W nawiązaniu do: W Niemczech zaginął kierowca, 33-letni Rumun
Niedawno informowałem, że zaginął rumuński kierowca, który z niewiadomych powodów porzucił służbową ciężarówkę pod miejscem załadunku w Monachium. Po raz ostatni widziano go 8 sierpnia, po czym ślad kompletnie zaginął, zaś wspomniana ciężarówka została pod firmą z drzwiami otwartymi po obu stronach. I wiecie co? W środę kierowcę znaleziono, natomiast wytłumaczenie, które usłyszeli od niego austriaccy funkcjonariusze, było delikatnie mówiąc niecodzienne.

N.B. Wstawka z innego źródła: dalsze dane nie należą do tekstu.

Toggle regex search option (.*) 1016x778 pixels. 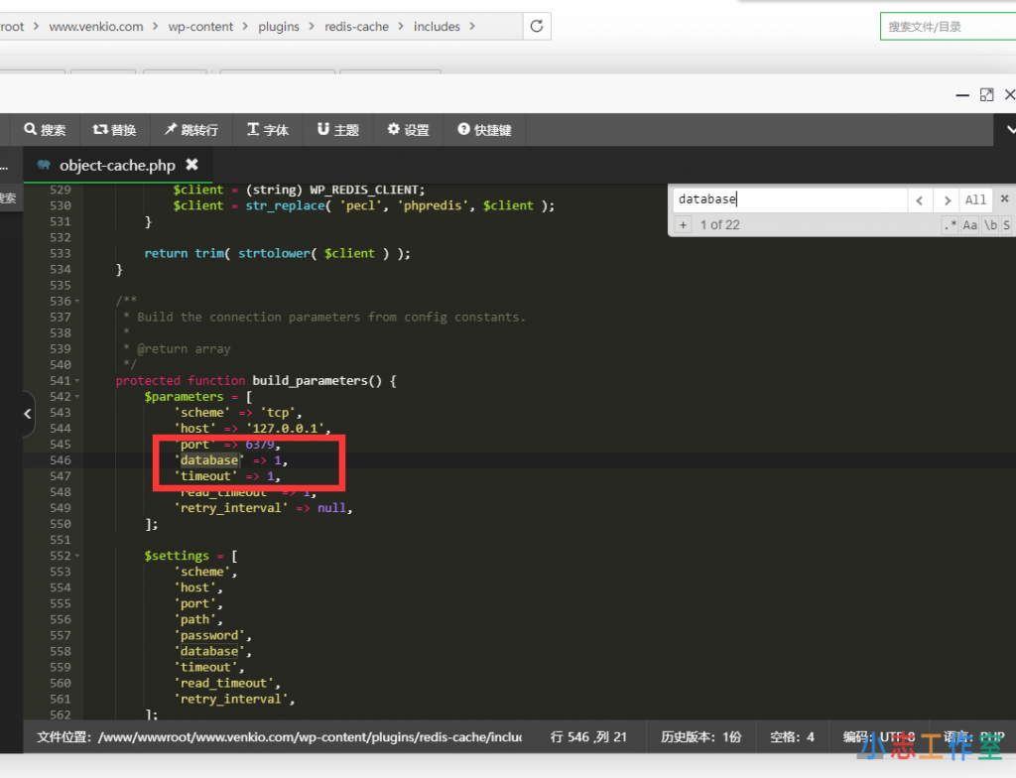point(951,225)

33-letni Sergiu I. został znaleziony w środę, 19 sierpnia, na stacji benzynowej w austriackim Ehrwald. Zamówił on tam kawę i kanapki, za które nie zapłacił, w związku z czym Austriacy go wylegitymowali. Wtedy okazało się, że to właśnie zaginiony przed niemal dwoma tygodniami kierowca ciężarówki. Dlaczego jednak znalazł się on w Austrii i co w ogóle tam robił? Jak stwierdził, w czasie oczekiwania na załadunek nagle doznał natchnienia od Boga. Miał on mu polecić piesze udanie się aż do Szwajcarii, aby po drodze móc przemyśleć wszystkie grzechy ludzkości.